──────── DATA FOR THIS TASK

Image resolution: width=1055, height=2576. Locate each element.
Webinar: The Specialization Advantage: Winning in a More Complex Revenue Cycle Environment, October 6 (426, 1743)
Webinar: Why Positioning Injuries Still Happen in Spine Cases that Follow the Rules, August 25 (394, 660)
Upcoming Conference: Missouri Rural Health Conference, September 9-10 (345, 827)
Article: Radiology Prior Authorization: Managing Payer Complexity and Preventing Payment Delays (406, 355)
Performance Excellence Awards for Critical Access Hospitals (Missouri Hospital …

────────────────
──────── DATA FOR THIS TASK

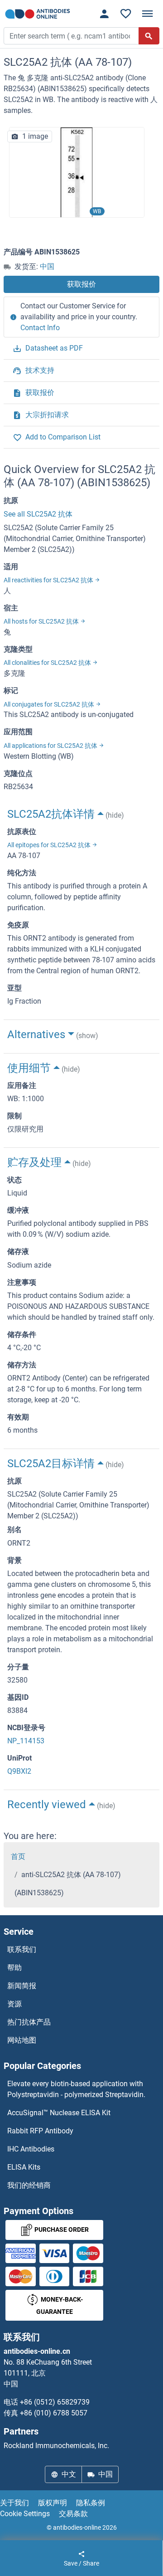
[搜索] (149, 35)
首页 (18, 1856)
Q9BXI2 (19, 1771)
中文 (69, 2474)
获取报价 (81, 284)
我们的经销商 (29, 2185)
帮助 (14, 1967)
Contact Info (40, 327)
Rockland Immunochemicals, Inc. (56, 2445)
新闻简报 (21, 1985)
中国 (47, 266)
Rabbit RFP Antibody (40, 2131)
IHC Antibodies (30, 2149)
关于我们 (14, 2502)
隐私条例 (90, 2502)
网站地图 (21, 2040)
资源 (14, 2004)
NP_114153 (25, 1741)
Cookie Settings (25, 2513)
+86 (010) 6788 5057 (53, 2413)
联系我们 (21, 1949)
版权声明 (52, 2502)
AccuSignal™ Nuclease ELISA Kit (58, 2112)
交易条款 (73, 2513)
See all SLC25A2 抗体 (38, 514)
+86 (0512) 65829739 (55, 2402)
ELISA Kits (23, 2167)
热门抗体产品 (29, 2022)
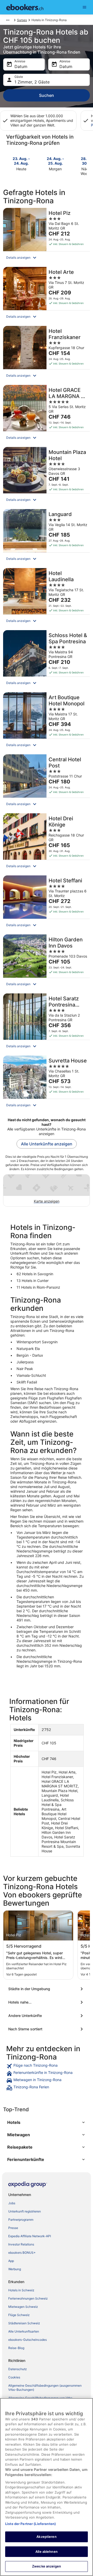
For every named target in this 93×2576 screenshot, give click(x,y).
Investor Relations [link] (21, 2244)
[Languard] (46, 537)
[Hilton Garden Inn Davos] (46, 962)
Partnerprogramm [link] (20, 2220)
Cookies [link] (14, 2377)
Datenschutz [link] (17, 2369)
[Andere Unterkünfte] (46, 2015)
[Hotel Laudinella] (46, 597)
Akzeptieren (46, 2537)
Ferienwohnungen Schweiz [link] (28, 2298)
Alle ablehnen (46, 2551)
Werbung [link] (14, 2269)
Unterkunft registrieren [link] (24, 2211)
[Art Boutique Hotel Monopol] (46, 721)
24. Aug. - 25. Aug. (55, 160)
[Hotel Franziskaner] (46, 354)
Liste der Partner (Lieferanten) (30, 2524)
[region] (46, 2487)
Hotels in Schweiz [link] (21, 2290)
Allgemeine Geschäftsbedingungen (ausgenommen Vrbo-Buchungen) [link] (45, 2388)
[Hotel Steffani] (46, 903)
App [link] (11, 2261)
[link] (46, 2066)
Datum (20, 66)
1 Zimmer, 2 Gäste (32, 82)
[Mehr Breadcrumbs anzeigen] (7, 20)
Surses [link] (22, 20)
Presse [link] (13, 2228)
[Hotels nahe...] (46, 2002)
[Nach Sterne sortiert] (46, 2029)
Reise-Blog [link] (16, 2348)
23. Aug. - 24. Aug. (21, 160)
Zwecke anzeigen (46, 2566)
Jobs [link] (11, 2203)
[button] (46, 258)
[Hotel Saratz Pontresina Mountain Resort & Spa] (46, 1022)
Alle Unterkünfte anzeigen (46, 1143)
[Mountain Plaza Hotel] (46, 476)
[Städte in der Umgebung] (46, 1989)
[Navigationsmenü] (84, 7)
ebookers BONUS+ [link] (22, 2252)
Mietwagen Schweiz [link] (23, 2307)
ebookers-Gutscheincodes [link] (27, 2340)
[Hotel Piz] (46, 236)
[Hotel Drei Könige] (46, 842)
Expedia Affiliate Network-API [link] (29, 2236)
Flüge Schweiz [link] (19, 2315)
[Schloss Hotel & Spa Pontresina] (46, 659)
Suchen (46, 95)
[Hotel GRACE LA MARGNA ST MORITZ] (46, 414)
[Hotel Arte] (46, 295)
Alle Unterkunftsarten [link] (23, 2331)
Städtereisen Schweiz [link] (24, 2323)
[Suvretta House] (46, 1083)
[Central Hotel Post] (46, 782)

────────────────

EXERCISE GOAL:
For each line above that includes "anzeigen", make a copy.

EXERCISE OUTPUT:
[Mehr Breadcrumbs anzeigen] (7, 20)
Zwecke anzeigen (46, 2566)
Alle Unterkünfte anzeigen (46, 1143)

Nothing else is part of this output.